English    Türkçe    فارسی   

6
47-56

  • این جهان زن جنگ قایم می‌بود  ** در عناصر در نگر تا حل شود 
  • Fakat bu âlem, şu savaşla durmadadır. Unsurlara bak da anla.
  • چار عنصر چار استون قویست  ** که بدیشان سقف دنیا مستویست 
  • Dört unsur, dört kuvvetli direktir. Dünyanın tavanı, onlarla düz durmada.
  • هر ستونی اشکننده‌ی آن دگر  ** استن آب اشکننده‌ی آن شرر 
  • Her direk, öbürünü kırar. Su direği, ateş direğini yıkar.
  • پس بنای خلق بر اضداد بود  ** لاجرم ما جنگییم از ضر و سود  50
  • Halkın yapısı, zıtlar üstüne kurulmuş. Hâsılı biz, zarar bakımından da savaştayız, fayda bakımından da.
  • هست احوالم خلاف همدگر  ** هر یکی با هم مخالف در اثر 
  • Ahvalin, birbirine aykırı. Tesir dolayısıyla her biri öbürüne zıt.
  • چونک هر دم راه خود را می‌زنم  ** با دگر کس سازگاری چون کنم 
  • Her an kendi yolumu vurup durmadayım, artık başkasına nasıl bir çare bulabilirim?

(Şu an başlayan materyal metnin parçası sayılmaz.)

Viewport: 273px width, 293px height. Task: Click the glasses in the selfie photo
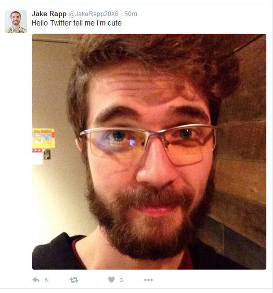tap(148, 143)
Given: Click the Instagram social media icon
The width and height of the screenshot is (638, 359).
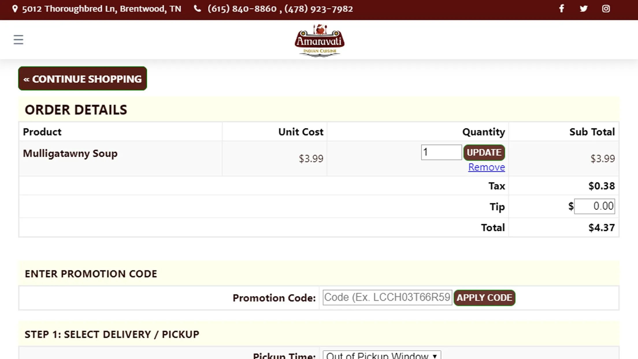Looking at the screenshot, I should (x=606, y=8).
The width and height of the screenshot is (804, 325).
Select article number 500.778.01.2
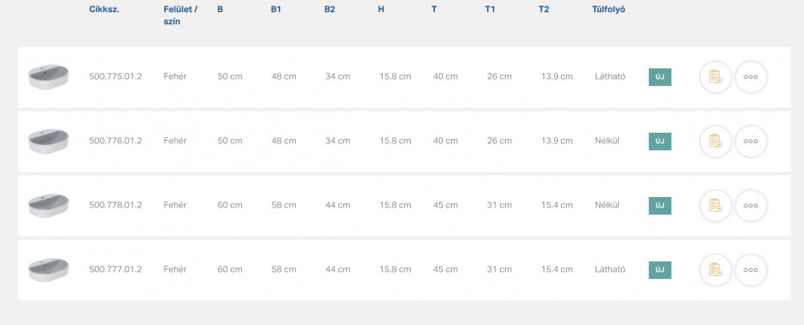coord(115,205)
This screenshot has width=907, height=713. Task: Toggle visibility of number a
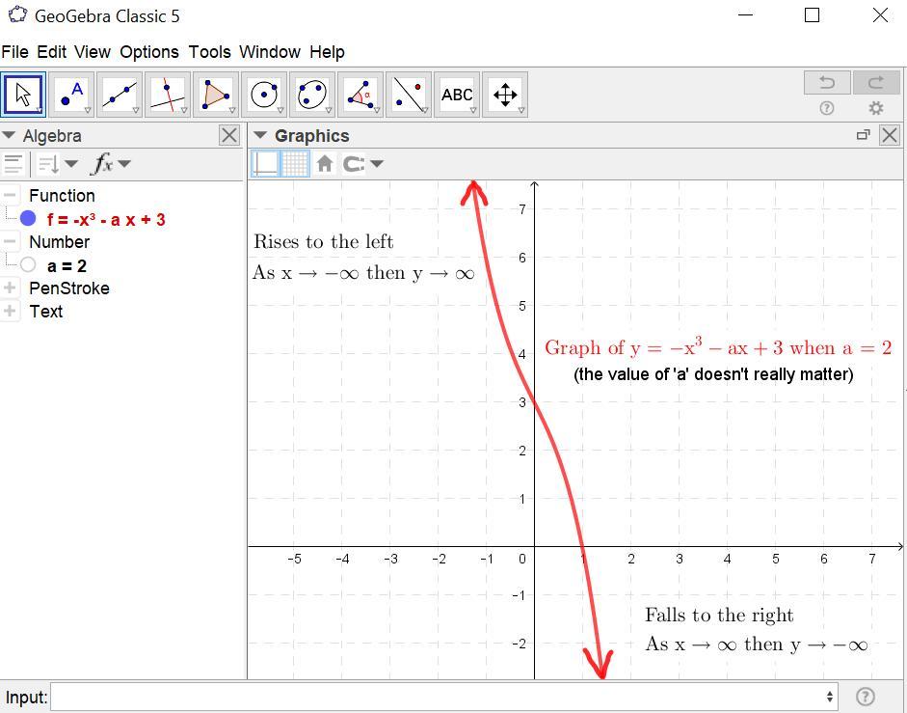pyautogui.click(x=28, y=265)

  • موج لشکرهای احوالم ببین  ** هر یکی با دیگری در جنگ و کین 
  • Bana gelen hal askerlerinin dalgalarına bak; her biri, öbürüyle savaşmada, her biri, öbürüne kin gütmede.

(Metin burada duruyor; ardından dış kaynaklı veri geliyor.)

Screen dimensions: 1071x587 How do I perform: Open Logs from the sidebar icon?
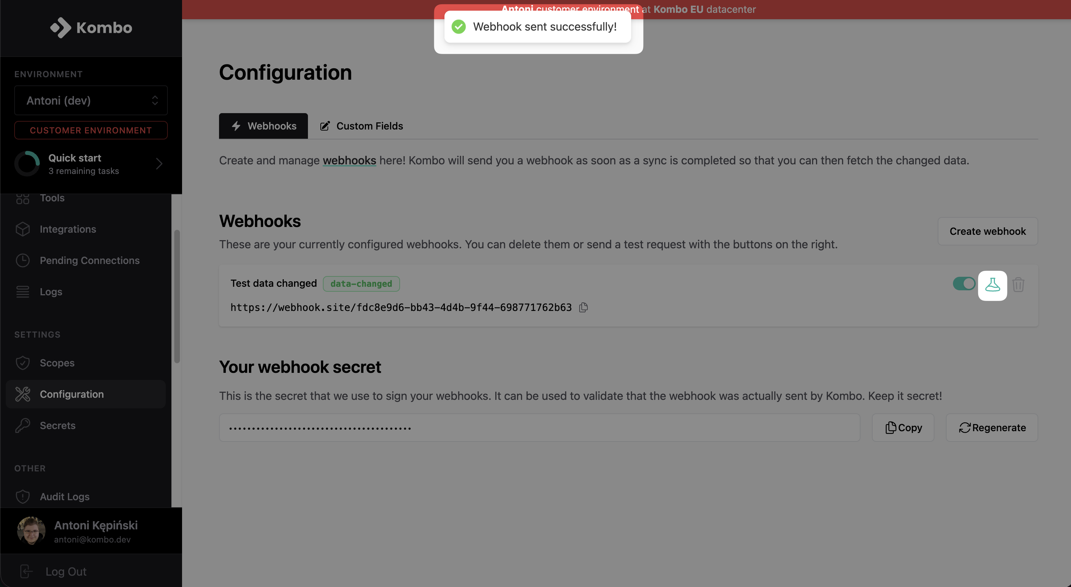click(x=23, y=292)
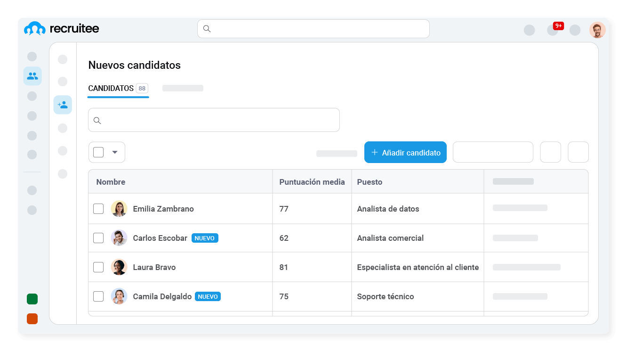Image resolution: width=627 pixels, height=352 pixels.
Task: Click the NUEVO badge next to Carlos Escobar
Action: click(x=205, y=238)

  • می‌نگر در خود چنین جنگ گران  ** پس چه مشغولی به جنگ دیگران 
  • Kendindeki şu müthiş savaşa bak. Başkalarının savaşı ile ne meşgul olup durursun?
  • یا مگر زین جنگ حقت وا خرد  ** در جهان صلح یک رنگت برد  55
  • Meğer ki Allah, seni bu savaştan çeke de sulh âleminde bir tek renge boyanasın.
  • آن جهان جز باقی و آباد نیست  ** زانک آن ترکیب از اضداد نیست 
  • O âlem, ancak bâkidir, mamurdur, başka türlü olmasına imkân yok. Çünkü terkibi, zıt olan şeylerden değil.